→ AIM:
Reproduce the stretch of the listing from the line containing "Task: Click the 11/17 date axis label" through the line containing "Action: 21,422", both included, and nothing else.

→ DATA SECTION:

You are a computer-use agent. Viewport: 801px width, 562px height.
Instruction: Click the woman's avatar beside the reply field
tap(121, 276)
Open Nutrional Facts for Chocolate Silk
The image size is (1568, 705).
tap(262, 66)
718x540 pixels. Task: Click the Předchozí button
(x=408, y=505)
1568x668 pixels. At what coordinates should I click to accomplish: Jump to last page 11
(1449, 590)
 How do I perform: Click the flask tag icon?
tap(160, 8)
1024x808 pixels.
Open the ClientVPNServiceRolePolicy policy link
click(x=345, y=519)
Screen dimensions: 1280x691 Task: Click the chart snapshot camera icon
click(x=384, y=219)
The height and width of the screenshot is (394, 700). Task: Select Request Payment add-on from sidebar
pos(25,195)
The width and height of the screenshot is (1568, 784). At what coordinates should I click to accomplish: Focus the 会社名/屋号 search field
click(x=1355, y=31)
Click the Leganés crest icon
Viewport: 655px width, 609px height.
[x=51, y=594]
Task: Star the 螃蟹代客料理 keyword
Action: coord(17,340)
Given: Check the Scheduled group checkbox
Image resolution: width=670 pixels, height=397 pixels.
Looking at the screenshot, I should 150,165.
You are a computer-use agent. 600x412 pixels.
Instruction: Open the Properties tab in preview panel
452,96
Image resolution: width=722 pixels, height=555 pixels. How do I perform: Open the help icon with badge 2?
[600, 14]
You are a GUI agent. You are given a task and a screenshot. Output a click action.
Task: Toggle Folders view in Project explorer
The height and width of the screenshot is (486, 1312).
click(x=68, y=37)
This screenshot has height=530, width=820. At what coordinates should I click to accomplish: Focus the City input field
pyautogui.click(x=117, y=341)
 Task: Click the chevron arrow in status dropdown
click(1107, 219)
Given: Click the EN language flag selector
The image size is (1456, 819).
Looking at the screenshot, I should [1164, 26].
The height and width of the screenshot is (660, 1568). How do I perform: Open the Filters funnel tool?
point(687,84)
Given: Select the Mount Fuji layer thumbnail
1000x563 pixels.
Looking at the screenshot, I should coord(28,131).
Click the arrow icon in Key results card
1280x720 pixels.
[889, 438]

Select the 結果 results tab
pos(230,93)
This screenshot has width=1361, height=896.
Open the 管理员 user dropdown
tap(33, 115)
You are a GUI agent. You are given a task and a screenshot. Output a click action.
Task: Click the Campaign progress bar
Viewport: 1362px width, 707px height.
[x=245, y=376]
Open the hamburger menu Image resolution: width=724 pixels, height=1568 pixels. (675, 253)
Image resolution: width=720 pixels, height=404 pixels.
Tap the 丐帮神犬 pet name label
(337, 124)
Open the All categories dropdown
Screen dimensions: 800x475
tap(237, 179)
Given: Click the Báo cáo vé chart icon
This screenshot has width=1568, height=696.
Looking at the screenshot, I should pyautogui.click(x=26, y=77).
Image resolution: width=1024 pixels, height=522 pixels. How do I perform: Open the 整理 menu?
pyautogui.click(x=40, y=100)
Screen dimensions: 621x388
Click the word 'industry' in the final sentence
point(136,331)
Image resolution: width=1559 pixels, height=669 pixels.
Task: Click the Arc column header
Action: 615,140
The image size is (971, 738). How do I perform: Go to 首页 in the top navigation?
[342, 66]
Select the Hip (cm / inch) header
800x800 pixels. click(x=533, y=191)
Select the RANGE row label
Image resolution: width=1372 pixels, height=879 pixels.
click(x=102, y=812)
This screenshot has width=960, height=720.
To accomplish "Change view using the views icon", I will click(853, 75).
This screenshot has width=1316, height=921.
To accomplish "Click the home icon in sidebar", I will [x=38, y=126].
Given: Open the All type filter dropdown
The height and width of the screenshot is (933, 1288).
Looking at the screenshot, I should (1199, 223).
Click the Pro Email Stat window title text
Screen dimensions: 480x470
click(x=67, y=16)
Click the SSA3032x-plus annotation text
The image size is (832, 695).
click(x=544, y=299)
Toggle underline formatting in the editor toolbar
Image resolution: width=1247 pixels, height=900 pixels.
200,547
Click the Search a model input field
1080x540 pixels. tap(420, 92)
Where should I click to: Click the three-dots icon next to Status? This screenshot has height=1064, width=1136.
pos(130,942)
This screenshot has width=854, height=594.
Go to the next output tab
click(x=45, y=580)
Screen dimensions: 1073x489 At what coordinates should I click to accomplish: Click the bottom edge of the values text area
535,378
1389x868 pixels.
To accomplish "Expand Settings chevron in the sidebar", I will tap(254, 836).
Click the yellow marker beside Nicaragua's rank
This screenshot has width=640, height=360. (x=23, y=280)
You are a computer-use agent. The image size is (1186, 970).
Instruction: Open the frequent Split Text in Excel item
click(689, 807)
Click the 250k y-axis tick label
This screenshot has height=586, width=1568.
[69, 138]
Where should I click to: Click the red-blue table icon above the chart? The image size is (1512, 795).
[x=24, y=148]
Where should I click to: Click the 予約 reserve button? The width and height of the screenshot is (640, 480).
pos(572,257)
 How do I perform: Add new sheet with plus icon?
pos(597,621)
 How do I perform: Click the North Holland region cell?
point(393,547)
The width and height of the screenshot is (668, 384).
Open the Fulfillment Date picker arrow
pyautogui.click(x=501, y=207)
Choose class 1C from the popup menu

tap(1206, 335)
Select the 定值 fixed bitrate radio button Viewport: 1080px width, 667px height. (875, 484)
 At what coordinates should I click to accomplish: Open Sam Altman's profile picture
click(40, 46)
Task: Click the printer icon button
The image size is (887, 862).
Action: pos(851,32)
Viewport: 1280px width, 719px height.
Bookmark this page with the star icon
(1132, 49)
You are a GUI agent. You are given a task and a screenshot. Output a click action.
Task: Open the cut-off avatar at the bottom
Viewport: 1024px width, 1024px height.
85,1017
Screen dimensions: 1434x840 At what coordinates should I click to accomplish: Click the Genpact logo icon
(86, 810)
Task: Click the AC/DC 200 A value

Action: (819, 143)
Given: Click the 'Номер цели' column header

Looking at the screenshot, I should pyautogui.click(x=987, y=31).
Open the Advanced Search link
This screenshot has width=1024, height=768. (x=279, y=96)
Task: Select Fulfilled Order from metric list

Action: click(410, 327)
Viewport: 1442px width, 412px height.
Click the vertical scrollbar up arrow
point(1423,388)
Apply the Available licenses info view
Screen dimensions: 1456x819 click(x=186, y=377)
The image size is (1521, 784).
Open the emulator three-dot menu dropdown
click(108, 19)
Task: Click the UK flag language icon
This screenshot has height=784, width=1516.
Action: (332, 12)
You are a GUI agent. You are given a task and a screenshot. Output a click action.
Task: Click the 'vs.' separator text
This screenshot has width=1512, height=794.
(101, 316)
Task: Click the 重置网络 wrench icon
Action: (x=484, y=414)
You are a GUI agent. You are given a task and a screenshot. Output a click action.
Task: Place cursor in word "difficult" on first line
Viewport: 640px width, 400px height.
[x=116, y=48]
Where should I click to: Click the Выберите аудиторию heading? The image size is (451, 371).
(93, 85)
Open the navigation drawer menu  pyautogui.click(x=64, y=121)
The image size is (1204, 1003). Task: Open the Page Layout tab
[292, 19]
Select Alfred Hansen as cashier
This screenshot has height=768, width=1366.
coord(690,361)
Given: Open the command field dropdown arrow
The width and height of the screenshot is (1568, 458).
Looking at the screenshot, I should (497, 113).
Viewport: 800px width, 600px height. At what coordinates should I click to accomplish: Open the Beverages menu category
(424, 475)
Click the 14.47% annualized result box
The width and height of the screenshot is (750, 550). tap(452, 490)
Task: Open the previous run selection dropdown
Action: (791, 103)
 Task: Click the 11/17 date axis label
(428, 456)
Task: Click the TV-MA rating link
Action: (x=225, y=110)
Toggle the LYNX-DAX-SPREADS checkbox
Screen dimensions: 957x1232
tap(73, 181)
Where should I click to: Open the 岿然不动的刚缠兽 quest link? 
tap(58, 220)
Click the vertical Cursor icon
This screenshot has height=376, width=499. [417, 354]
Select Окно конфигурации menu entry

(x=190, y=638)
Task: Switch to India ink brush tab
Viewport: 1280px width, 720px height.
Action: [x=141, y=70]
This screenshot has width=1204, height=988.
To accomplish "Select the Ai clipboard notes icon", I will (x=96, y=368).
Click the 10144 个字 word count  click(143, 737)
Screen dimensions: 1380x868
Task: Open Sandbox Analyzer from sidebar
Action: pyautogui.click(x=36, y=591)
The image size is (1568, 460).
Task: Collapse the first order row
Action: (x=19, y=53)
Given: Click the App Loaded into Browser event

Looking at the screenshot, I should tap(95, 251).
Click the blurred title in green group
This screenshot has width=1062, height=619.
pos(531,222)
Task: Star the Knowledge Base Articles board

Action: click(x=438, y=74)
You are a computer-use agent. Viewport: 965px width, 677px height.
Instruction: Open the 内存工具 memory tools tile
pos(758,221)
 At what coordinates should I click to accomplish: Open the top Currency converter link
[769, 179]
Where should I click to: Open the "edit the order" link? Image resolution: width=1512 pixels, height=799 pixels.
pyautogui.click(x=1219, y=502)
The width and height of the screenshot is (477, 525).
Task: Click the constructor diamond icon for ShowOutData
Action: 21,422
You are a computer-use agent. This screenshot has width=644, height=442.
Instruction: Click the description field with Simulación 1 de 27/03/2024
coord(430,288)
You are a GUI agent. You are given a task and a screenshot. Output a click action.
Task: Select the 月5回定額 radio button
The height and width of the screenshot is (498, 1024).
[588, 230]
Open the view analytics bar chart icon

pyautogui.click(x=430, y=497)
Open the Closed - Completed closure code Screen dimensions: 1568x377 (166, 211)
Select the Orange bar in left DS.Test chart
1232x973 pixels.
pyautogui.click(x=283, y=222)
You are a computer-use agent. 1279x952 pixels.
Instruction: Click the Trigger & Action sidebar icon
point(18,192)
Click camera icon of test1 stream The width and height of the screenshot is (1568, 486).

→ REPLY:
 Task: Click the 11/17 date axis label
(428, 456)
Task: Click the TV-MA rating link
Action: (x=225, y=110)
Toggle the LYNX-DAX-SPREADS checkbox
Screen dimensions: 957x1232
tap(73, 181)
Where should I click to: Open the 岿然不动的刚缠兽 quest link? 
tap(58, 220)
Click the vertical Cursor icon
This screenshot has height=376, width=499. [417, 354]
Select Окно конфигурации menu entry

(x=190, y=638)
Task: Switch to India ink brush tab
Viewport: 1280px width, 720px height.
Action: [x=141, y=70]
This screenshot has width=1204, height=988.
To accomplish "Select the Ai clipboard notes icon", I will (x=96, y=368).
Click the 10144 个字 word count  click(143, 737)
Screen dimensions: 1380x868
Task: Open Sandbox Analyzer from sidebar
Action: pyautogui.click(x=36, y=591)
The image size is (1568, 460).
Task: Collapse the first order row
Action: (x=19, y=53)
Given: Click the App Loaded into Browser event

Looking at the screenshot, I should tap(95, 251).
Click the blurred title in green group
This screenshot has width=1062, height=619.
pos(531,222)
Task: Star the Knowledge Base Articles board

Action: click(x=438, y=74)
You are a computer-use agent. Viewport: 965px width, 677px height.
Instruction: Open the 内存工具 memory tools tile
pos(758,221)
 At what coordinates should I click to accomplish: Open the top Currency converter link
[769, 179]
Where should I click to: Open the "edit the order" link? Image resolution: width=1512 pixels, height=799 pixels.
pyautogui.click(x=1219, y=502)
The width and height of the screenshot is (477, 525).
Task: Click the constructor diamond icon for ShowOutData
Action: 21,422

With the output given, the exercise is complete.